描いたはずのラインが竜巻の元へと吸い込まれてゆくのを目の当たりにする。
「そういうことか!」
状況を理解した俺が、急いでジップラインを解除しようとしたその時。
いつの間にか迫っていたケルベロスが、俺目掛けて大口を開けて飛び掛かってきていた。
真下から迫りくる3つの大きな口。
そんな光景を足の下に見た俺は、ふと、嫌な記憶を思い出す。
それは、地獄での記憶。
俺が地獄からこの世界に移されるとき、いつも閻魔大王は、俺のことを丸呑みにしていた。
似ている。
そのことに気が付いた俺が、強烈な焦りを覚えた瞬間。
とてつもない衝撃音と共に、何か大きな黒い物体が、視界の端から飛んできた。
その大きな黒い物体は、偶然にもケルベロスの横っ腹に衝突し、そのまま横へと吹き飛ばしてしまう。
おかげで、そのまま真下に着地出来た俺は、吹き飛ばされたケルベロスを見た後、黒い物体が飛んできた方へと目を向けた。
視界に入ったのは、1つの大きな穴。
その穴は、確かに先ほどまでは存在していなかったはずで、恐らく、何らかの力によって壁が吹き飛ばされたんだろう。
それを証明するように、穴の縁は荒く崩れている。
多分、ケルベロスを吹き飛ばしたのは、その穴を埋めていたはずの壁だ。
そこまで理解した俺は、壁に空いた穴から姿を現した人物を見て、思わず声を上げた。
「アーゼン!」
「ん? なんだ? ここは」
状況を理解できていないらしいアーゼンは、穴からこちらを見下ろしたかと思うと、ニヤリと笑みを浮かべた。

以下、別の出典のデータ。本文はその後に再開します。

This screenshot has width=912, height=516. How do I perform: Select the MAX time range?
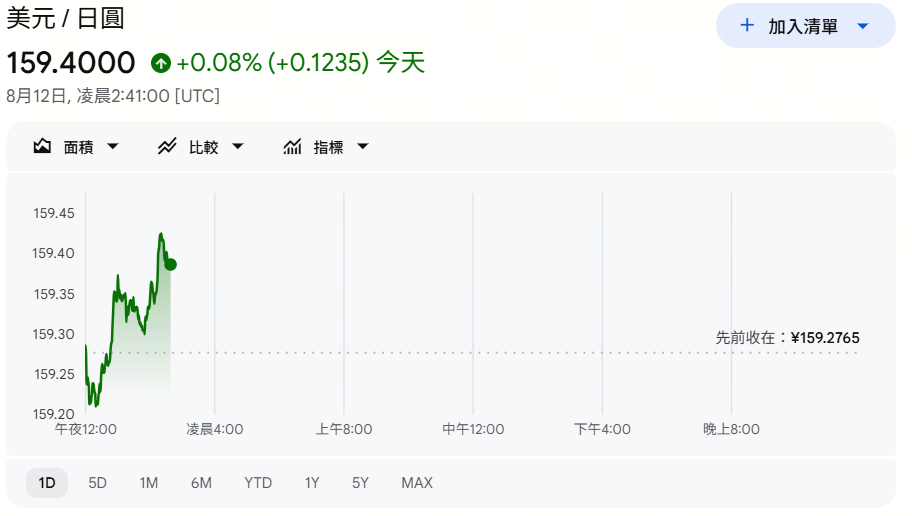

「はっ! これで貸しが増えたな。ちゃんと返してもらうぞ、小僧」
「本当に助かった! 無事でよかったよ、アーゼン」
「当たり前だろ? 俺を誰だと思ってるんだ!? 馬鹿にしてんのか!?」
そう言ったアーゼンは右手のガントレットで壁を削りながら、暴風エリアへと降りて来る。

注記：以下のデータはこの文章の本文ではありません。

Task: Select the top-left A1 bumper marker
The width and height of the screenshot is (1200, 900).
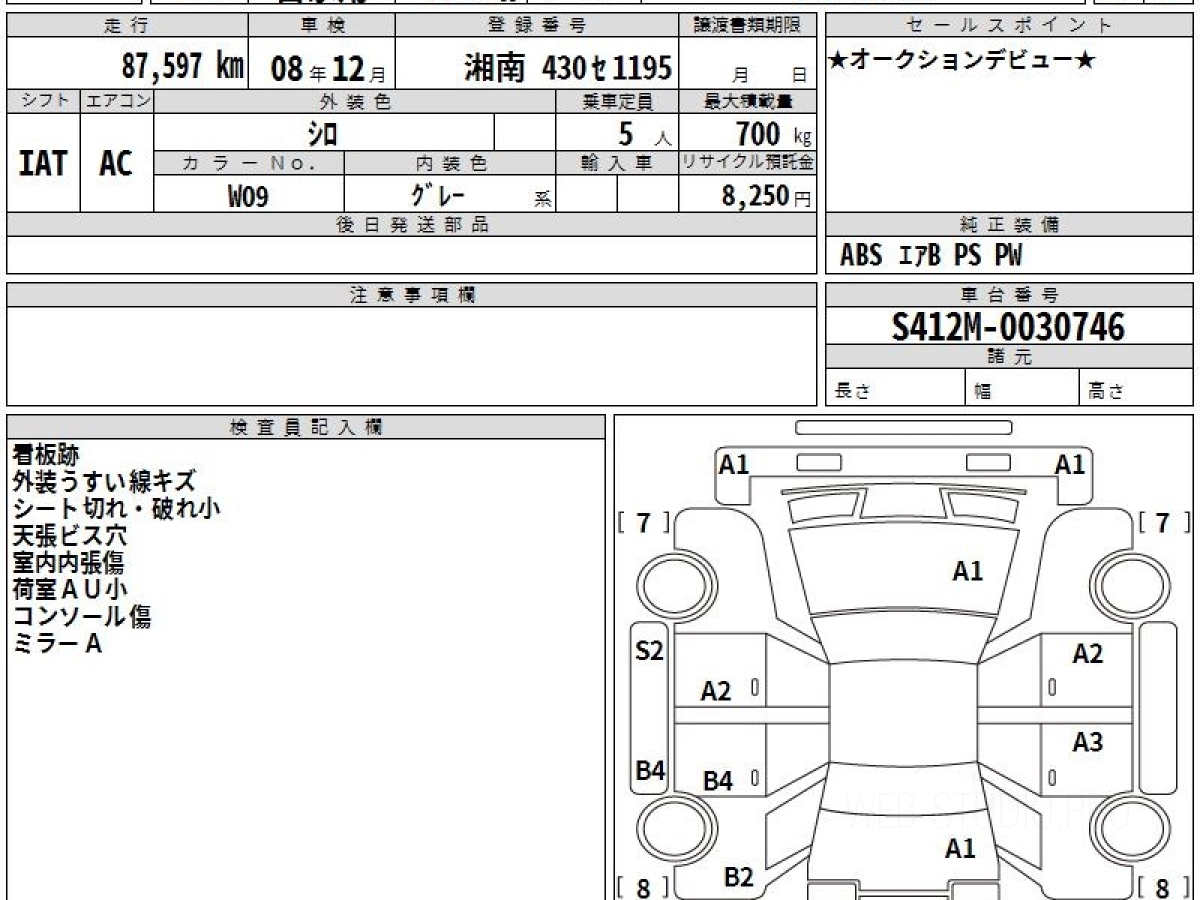Action: (x=734, y=464)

ロウも彼の後を追うように、暴風エリアへと飛び降りて来た。
アーゼン達が俺の元へと歩み寄って来るのを確認した俺は、改めてケルベロスの方へと向き直る。
岩に横腹を受けたケルベロスは、しかし、それほどダメージを受けた様子を見せることなく、立ち上がっていた。
「兄よ、無事か?」
「無論。大事無い。虫が1匹増えただけだ」
身体をぶるぶると震わせたケルベロスが、俺とアーゼンを睨みつける。
ケルベロスとオルトロス。
俺とアーゼン。
両者がにらみ合い、エリア内の暴風がより一層荒れ始めたかに思えた時。
ケルベロスの左の頭が、不意に左の方へと顔を向けた。
思わずそちらに目を向けた俺は、不機嫌そうな表情のアンナを見つける。
「まさかと思うけど、あなた達、私のことを忘れてないわよね?」
そう言ったアンナは、腰の剣を抜き取ると、身体の前に掲げ、手をかざしだした。
途端、彼女を包むような風のベールが発生した。
「なっ!? 風魔法?」
使えるとは思っていなかった俺がそんな声を上げると、アンナは得意げに言った。
「私の事なんだと思ってるの? 魔法騎士なんだから、使えて当然でしょ? 馬鹿にしてるの?」
彼女の言葉を聞いた俺は、なんとなくアーゼンの言った言葉と似ている気がして、思わず呟いたのだった。